Этой фразы я так и не нашел. Быть может, если бы я отыскал ее прежде, мне не пришлось бы писать всех шестидесяти томов моих произведений. Мне думается, каждая моя строчка, каждая мысль, все бессонные ночи, угрызения совести, горе и радость, по существу, и были поисками этой единственной фразы. Кто знает, сколько раз в самые банальные моменты моей жизни я произносил эту пошлую, даже глупенькую фразу? Я бы, конечно, даже не осмелился написать ее. В одном я твердо уверен, что такая, все в себе содержащая фраза может быть лишь простым предложением, а никак не сложным! Это уж непременно!..
Я стал задыхаться. Бланка испуганно отпрянула от меня.
— Что с тобой? Что случилось? — закричала она.
— Ничего. Я боюсь… — простонал я.
— Чего?
— Боюсь смерти! — ответил я и закрыл глаза.
Вот она, эта фраза — не величественная, не патетическая и не героическая. Может быть, именно в ней-то и есть «все»? Не знаю. Да это и не важно. Теперь важно лишь одно: время победило. Семьдесят пять лет длилось соревнование между часовой стрелкой и моим сердцем. Это было благородное соперничество. Победило время. Это правильно. Стрелка подошла к семи. Я был мертв.
Предположим, что все было именно так. Моя душа вдруг покинула земную оболочку, несколько мгновений нерешительно покружилась по комнате, затем опустилась на буфет и там, никем не видимая, уселась на толстом слое пыли, которую Бланка всегда забывала вытирать наверху.

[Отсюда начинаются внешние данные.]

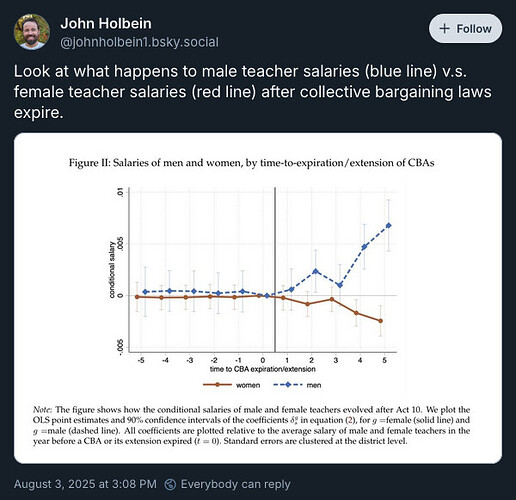The image size is (516, 500).
Task: Click the x-axis label time to CBA expiration
Action: tap(263, 369)
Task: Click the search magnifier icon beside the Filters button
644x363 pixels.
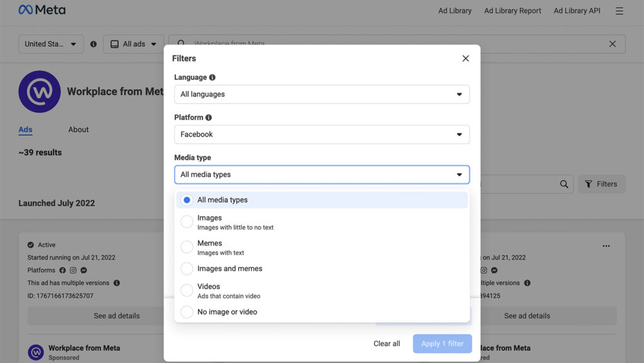Action: click(564, 184)
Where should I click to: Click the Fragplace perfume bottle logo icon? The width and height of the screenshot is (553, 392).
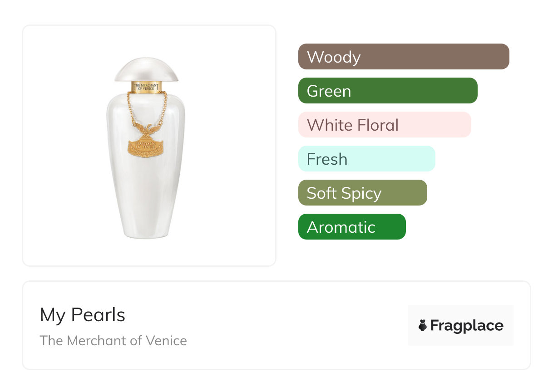[423, 325]
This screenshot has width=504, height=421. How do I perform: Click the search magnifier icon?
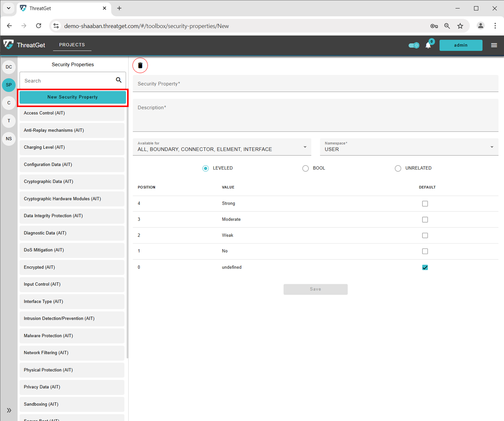tap(119, 80)
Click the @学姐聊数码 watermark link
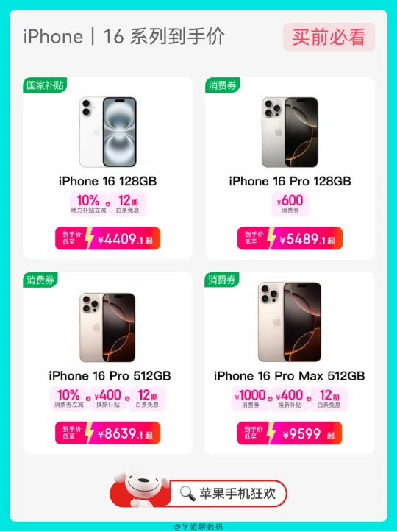This screenshot has height=532, width=397. tap(199, 527)
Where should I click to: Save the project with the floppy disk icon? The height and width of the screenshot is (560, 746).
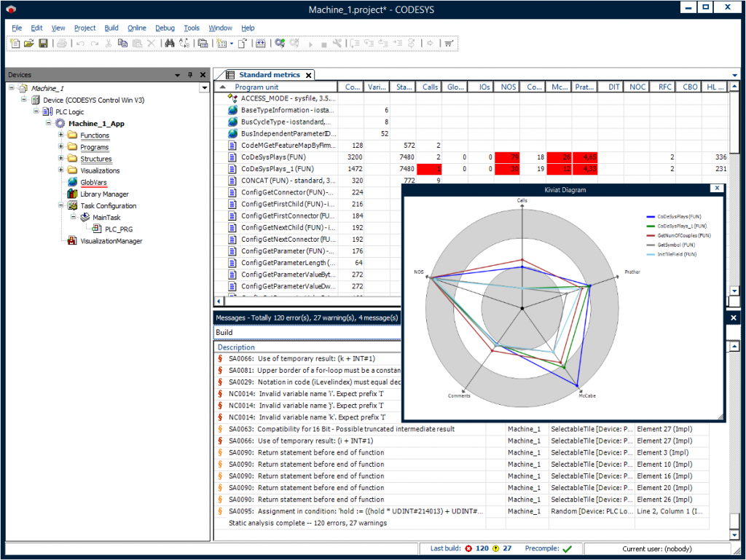click(43, 44)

С высоты буфета открывался чудесный вид на комнату, на плачущую Бланку, на торжественно почтительного господина Крампецки, у которого под мышкой было засунуто несколько тарелок, а сам он слегка наклонился над диваном, где лежал некрасивый, бледный как воск старый господин. Рот его был приоткрыт, поза излишне натуралистическая, но между прочим, этим господином был все же я.

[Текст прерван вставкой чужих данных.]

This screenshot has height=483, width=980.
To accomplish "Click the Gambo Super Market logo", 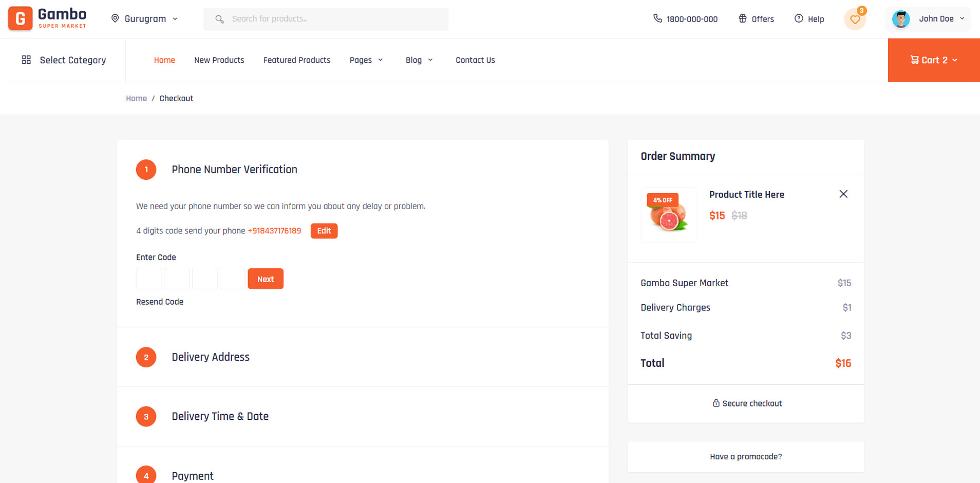I will (47, 18).
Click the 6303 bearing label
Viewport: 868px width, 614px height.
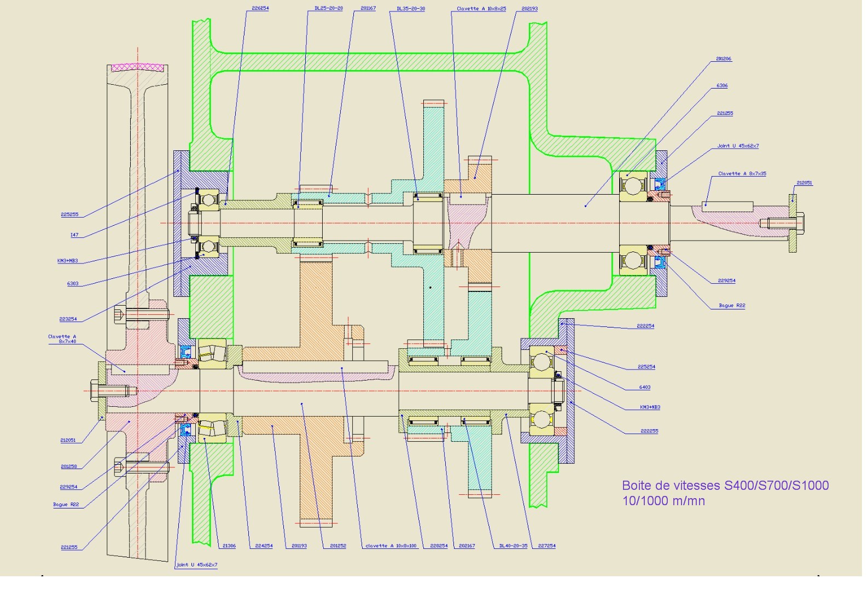(73, 284)
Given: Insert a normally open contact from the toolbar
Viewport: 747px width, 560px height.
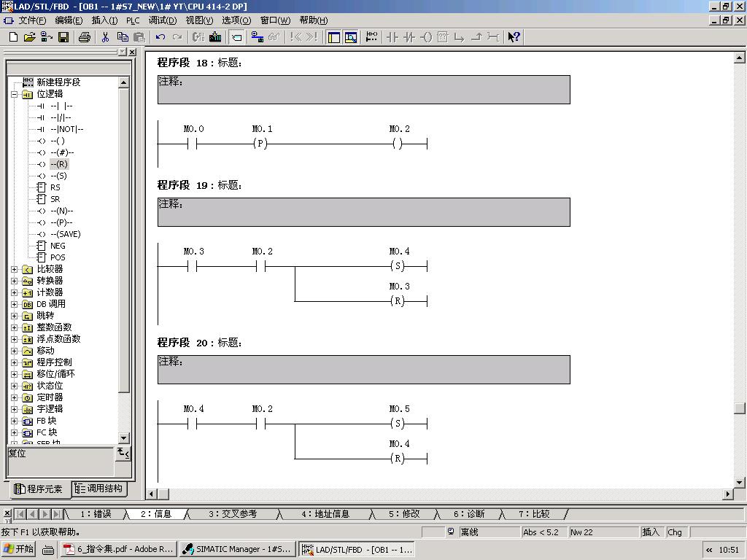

Направо от буфета было большое окно, завешенное кружевной шторой, на которой жеманная дама в фижмах протягивала свою кружевную ручку кавалеру со вздернутым носом. Кавалер тоже был весь кружевной и, к счастью, не мог поэтому вымолвить ни слова. Сквозь дырочки кружевной шторы мой взгляд проникал на улицу, и я, приподымаясь на цыпочки, видел ее на всем протяжении.
Передо мной широкая улица. Направо храм, налево здание суда, рядом с ним тюрьма. Два продавца газет орут, стараясь перекричать друг друга: один из них на правом тротуаре продает левые газеты, другой на левом — правые. Оба они одеты в лохмотья, из чего можно безошибочно сделать заключение, что рентабельность этих, внешне совершенно противоположных, идей абсолютно одинакова, если, конечно, и те и другие легализованы существующим строем.